All 50 passengers and crew aboard the shuttle were quickly forced to jump ship after it erupted in flames just moments after the vessel departed Port Richey, Florida. Evacuees swam in chilly, albeit shallow, Gulf of Mexico water about 100 yards to shore.
More than a dozen people were transported to a nearby emergency center. A 42-year-old widow and mother of 12-year-old twins later died as a result of her injuries. A GoFundMe campaign has raised nearly $24,000 for the deceased’s family.
Now just four days later, the Tropical Breeze has its seafaring casino back up and running. With the shuttle damaged beyond pair, the casino ship began picking up passengers in Port Richey this morning. Once the boat is at least 12 miles offshore where Florida laws no longer govern gambling, the slots and table games can start taking wagers.
To entice customers, the Florida casino company is advertising on its Facebook various incentives including free boarding, up to $10 in free play credits, table minimums as low as $3, and up to three free drinks.
Despite advertising about its casino boat returning to operation and trying to attract guests aboard, Tropical Breeze has said nothing on its website or Facebook page regarding the tragedy. WFLA, Tampa’s local NBC News affiliate, said the casino is encouraging guests who were injured in the fire to get in touch with the company regarding their medical bills.
Tropical Breeze isn’t the first casino boat to run amuck in controversial public relation mishaps. Last April, the Jacks or Better Texas casino boat seemingly asked if it should fire one of its captains after he struck a jetty and scared passengers.
The Tampa Bay Times is reporting that the Tropical Breeze has a long-troubled past, and the owners of the boat have some rather incredulous ties.
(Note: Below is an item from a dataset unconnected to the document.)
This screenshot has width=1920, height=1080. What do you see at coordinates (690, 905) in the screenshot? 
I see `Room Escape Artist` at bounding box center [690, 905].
The newspaper says the casino has switched names numerous times over the years, and has used such identities as SunCruz, Paradise of Port Richey, Pair-A-Dice, and Port Richey Casino.
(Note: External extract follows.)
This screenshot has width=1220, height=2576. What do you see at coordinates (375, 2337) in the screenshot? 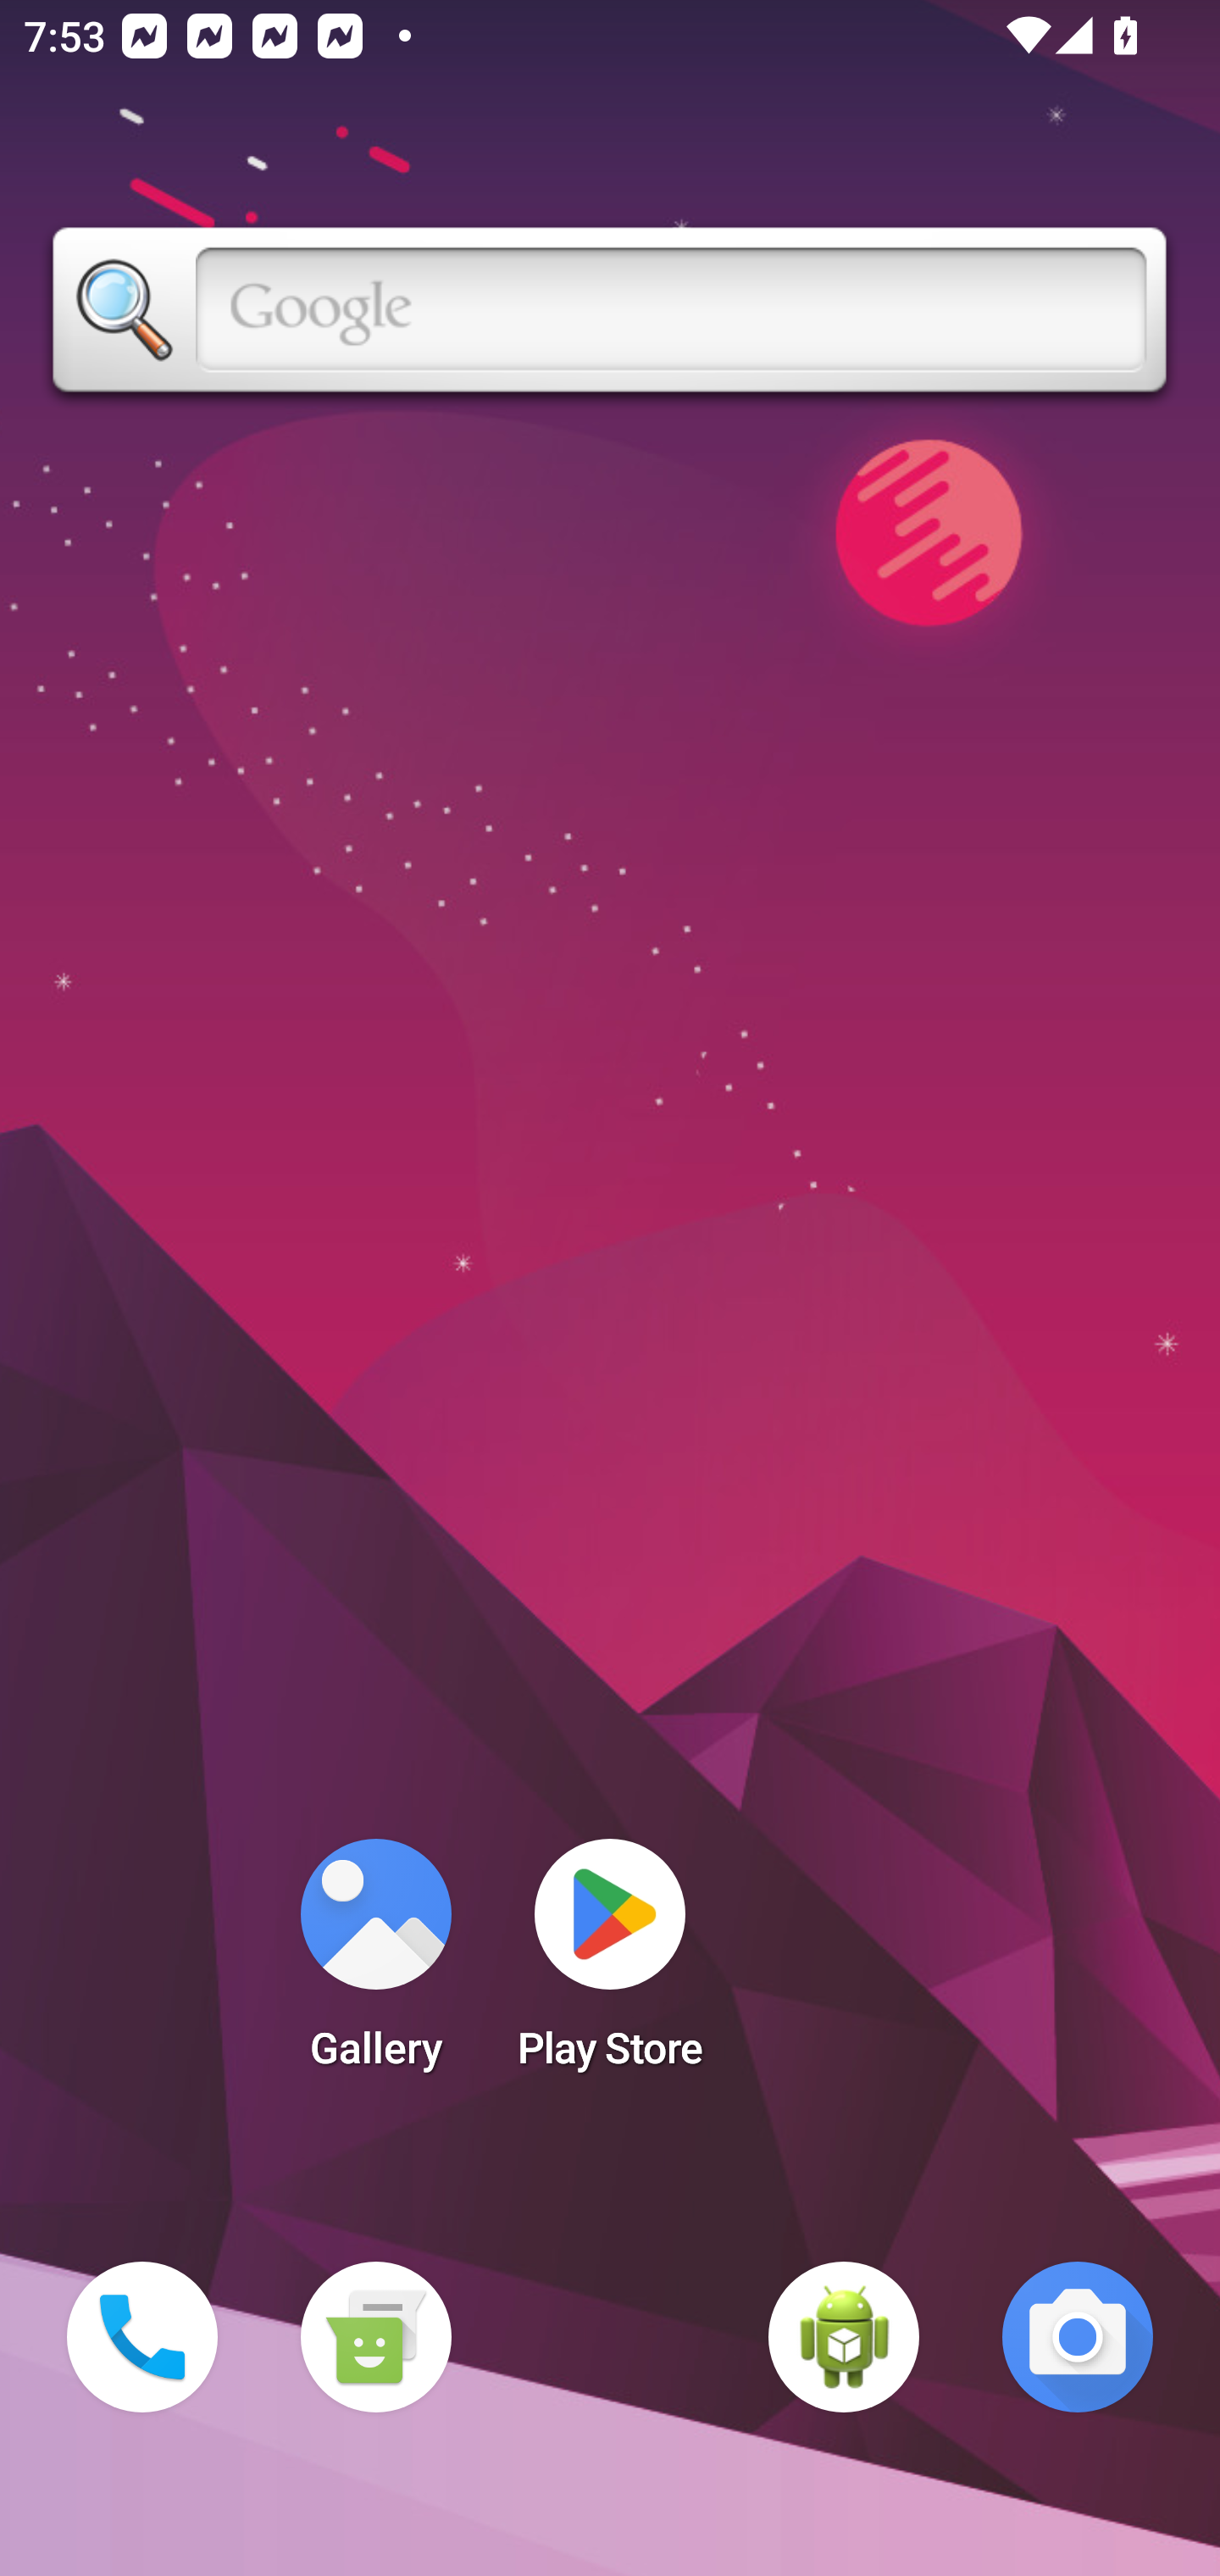
I see `Messaging` at bounding box center [375, 2337].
Owners Alex and Mollie Kolokithas allegedly have a rather strong political influence in the area. And according to Tampa Bay Times writer Zachary Sampson, the Kolokithas previous business associate, South Florida millionaire businessman Gus Boulis, was murdered by a mob hitman in 2001.
In 2004, then known as the Paradise of Port Richey, one of the shuttle boats also caught fire. Fortunately, the vessel had just unloaded passengers at the casino and only two crew members were forced to evacuate.
Four years later, the actual casino boat was found to be out of compliance with Florida environmental regulations.
The US Coast Guard is investigating this week’s shuttle fire.